Construction of new Denny’s continued at breakneck speed. “Even at this rate we’ll never catch up to the market,” Butler said at an industry conference. “Just to keep up, we’d have to add a unit for every 50,000 increase in population. We haven’t begun to fully tap the Western market, so for the present we have no plans to go nationwide.”
But at plush company headquarters in La Mirada, trouble was brewing. By the late ‘60s, there were over 500 Denny’s in twelve states, including Mexico. But Butler was not content to just be the patriarch of a powerful chain of restaurants. In classic American fashion, his eyes were getting too big for his stomach.
In 1968, Denny’s bought another SoCal staple, Winchell’s Donut House. Butler also began to push for a merger with Marie Callender’s Pies Inc., another homegrown SoCal business. When the Callender family demurred, the company’s lawyers alleged that Butler simply sent a mole into the family’s bakery to steal the secrets of their success. According to a lawsuit filed by the company:
Woven through the Superior Court suit, filed in Orange County, are allegations of espionage involving such things as dough mixes, egg glazes, pie crusts and oven temperatures and the alleged luring away of a trusted employee who knew the long-guarded secrets of pie making.
After a prolonged court suit, a judge ruled that pie recipes could not be protected but also that Denny’s could not use Callender’s exact formulas.
Much more serious trouble was just around the corner. Butler’s dreams of expansion also included an overwhelming urge to get into the casino business. In 1969, Denny’s Restaurant began negotiations to purchase Caesar’s Palace by merging its parent company, Parvin-Dohrmann Co., into Denny’s. This deal led the Securities and Exchange Commission to charge that Denny’s and Butler “participated in a ‘scheme’ to provide high profits to a small group of Parvin-Dohrmann stockholders at the expense of the majority of Denny’s stockholders.” According to the Los Angeles Times;
Without admitting to any of the SEC allegations, Denny’s entered into a consent judgement, enjoining the company from future violations of securities laws
This scandal caused Denny’s stock to plummet, and after imploring shareholders to “keep the faith,” Butler was forced to resign in December of 1970. At a 1972 shareholders’ meeting, new President Robert Ebrele stated, “we know now we should stick to the business we know best — our Denny’s Coffee Shops and the Winchell Donut chain.”
Denny’s continued to flourish throughout the ‘70s and ‘80s. In 1977, the company introduced their iconic “grand slam” meal for only $1.99. They took over the wildly successful El Pollo Loco chain and expanded to over 1,000 Denny’s all over the country. In 1989, company headquarters was m
oved from La Mirada to booming Irvine, in Orange County. Butler, their prolific founder, was busy as well — during the next twenty years, Butler would run or open almost a dozen restaurant chains, including JoJo’s and Naugles, with varying degrees of success and failure.

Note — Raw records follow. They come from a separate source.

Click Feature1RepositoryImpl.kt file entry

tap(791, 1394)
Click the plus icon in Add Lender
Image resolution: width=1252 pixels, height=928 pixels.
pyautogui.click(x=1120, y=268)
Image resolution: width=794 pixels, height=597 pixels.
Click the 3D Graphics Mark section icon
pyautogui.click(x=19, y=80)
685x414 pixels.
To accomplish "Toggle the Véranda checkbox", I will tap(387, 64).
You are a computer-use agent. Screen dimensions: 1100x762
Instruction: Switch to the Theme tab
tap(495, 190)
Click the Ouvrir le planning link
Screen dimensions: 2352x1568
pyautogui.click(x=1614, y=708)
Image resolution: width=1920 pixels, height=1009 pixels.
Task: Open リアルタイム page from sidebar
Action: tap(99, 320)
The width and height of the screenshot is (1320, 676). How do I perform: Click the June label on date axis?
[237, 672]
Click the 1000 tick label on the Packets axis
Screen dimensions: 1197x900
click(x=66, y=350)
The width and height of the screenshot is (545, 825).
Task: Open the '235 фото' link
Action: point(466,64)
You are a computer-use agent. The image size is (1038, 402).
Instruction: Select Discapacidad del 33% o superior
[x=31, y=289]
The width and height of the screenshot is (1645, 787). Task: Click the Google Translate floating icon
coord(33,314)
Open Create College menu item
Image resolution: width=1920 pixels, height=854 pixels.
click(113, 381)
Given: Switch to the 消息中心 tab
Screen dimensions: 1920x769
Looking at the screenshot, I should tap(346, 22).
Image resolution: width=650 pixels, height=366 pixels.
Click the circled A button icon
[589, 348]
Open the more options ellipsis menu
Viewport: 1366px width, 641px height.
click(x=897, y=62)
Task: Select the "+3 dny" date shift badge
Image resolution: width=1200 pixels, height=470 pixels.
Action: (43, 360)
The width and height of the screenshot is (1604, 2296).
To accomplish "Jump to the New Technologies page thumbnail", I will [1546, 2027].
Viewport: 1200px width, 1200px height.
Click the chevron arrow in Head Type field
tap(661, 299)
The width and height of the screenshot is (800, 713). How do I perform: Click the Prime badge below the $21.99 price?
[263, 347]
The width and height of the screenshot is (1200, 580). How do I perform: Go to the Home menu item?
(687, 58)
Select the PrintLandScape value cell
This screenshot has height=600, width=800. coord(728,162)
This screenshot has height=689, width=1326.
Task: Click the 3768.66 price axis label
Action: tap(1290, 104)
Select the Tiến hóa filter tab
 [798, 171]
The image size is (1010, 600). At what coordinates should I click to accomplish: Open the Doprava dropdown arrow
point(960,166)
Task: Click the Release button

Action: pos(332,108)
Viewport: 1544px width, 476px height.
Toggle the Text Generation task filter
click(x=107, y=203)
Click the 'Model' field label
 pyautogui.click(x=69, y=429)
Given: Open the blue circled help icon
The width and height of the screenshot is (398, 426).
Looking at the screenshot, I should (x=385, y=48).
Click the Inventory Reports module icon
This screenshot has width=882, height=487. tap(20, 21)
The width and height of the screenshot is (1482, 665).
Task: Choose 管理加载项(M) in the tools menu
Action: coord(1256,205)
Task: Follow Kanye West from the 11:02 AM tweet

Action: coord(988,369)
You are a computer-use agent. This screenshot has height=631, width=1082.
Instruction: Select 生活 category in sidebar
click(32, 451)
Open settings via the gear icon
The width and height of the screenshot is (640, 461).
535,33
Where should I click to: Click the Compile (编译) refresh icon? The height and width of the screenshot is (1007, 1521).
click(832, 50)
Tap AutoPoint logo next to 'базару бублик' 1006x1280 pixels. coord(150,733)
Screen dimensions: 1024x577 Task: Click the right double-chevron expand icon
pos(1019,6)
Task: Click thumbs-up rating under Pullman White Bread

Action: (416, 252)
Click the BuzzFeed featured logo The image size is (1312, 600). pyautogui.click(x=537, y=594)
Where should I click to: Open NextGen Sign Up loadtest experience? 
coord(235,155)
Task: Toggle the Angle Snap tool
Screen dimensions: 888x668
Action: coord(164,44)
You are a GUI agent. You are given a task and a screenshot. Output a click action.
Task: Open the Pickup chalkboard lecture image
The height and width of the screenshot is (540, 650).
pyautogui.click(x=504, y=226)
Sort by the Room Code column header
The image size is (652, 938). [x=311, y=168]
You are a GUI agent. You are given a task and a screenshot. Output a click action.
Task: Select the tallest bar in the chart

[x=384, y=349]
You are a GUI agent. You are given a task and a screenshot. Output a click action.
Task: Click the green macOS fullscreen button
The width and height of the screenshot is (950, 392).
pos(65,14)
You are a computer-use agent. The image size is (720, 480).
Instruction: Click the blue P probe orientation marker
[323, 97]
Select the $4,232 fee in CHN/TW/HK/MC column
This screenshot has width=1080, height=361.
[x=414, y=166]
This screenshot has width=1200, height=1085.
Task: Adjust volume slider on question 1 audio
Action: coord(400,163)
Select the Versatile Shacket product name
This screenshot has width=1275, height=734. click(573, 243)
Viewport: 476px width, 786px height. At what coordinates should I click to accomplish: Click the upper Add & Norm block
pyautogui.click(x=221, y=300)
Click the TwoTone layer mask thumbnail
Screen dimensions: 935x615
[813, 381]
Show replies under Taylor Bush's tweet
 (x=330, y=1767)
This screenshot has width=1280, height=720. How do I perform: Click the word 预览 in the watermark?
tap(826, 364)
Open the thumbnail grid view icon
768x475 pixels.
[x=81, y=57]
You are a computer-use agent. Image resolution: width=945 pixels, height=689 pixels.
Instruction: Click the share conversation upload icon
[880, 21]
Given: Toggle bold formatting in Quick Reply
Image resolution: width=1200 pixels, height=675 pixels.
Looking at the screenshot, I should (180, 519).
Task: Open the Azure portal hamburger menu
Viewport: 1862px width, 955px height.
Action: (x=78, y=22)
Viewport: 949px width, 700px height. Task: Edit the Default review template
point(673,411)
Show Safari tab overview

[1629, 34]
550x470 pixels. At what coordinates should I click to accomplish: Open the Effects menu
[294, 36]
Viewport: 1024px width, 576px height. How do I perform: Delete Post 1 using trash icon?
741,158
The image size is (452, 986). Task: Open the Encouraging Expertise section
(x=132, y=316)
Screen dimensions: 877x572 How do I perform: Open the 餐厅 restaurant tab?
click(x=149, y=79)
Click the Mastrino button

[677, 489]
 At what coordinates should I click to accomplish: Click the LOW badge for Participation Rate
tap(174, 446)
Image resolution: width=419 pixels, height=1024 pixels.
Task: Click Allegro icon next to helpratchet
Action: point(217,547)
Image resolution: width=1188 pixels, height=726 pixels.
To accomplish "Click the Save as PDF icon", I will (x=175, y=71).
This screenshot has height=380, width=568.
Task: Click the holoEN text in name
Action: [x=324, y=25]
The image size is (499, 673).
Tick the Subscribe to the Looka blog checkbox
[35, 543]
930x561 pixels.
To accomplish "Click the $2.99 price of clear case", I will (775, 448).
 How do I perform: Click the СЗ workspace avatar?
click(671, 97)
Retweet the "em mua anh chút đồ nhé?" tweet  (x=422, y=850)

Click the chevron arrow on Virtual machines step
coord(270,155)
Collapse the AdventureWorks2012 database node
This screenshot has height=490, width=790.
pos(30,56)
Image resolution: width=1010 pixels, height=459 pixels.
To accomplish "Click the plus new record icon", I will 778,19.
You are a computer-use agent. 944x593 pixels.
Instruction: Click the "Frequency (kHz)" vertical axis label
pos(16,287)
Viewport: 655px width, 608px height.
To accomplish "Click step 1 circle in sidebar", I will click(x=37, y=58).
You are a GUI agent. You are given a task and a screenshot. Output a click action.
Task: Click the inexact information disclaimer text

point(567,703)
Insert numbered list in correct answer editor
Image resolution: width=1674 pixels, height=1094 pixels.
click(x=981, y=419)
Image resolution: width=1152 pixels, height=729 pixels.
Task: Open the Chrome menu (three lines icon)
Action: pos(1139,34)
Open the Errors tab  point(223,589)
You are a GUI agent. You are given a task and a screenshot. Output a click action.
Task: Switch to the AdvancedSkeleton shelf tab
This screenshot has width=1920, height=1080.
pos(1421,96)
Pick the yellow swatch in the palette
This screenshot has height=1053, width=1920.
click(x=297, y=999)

The ‘90s would be a troubled time for Denny’s. New fast-casual restaurants and expanding fast food chains began to eat into sales. The company was also charged with wide-spread racial discrimination. In 1994, the company paid out a $50-million-dollar settlement to victims, and began a decade long process of diversity training and instituting more inclusive hiring practices. By the time Butler died in Mexico in 1998, his brain child was on its way to being considered one of the most diverse restaurant chains in the country, with over 1,200 stores worldwide.
Today, Denny’s continues to be a mainstay attraction of roadside America, with 1,700 diners, most opened seven days a week, 24 hours a day. Although growing health concerns and changing tastes have in many ways made it a relic of the last century, it seems there will always be people just hankering for pancakes, fries and bottomless cups of coffee.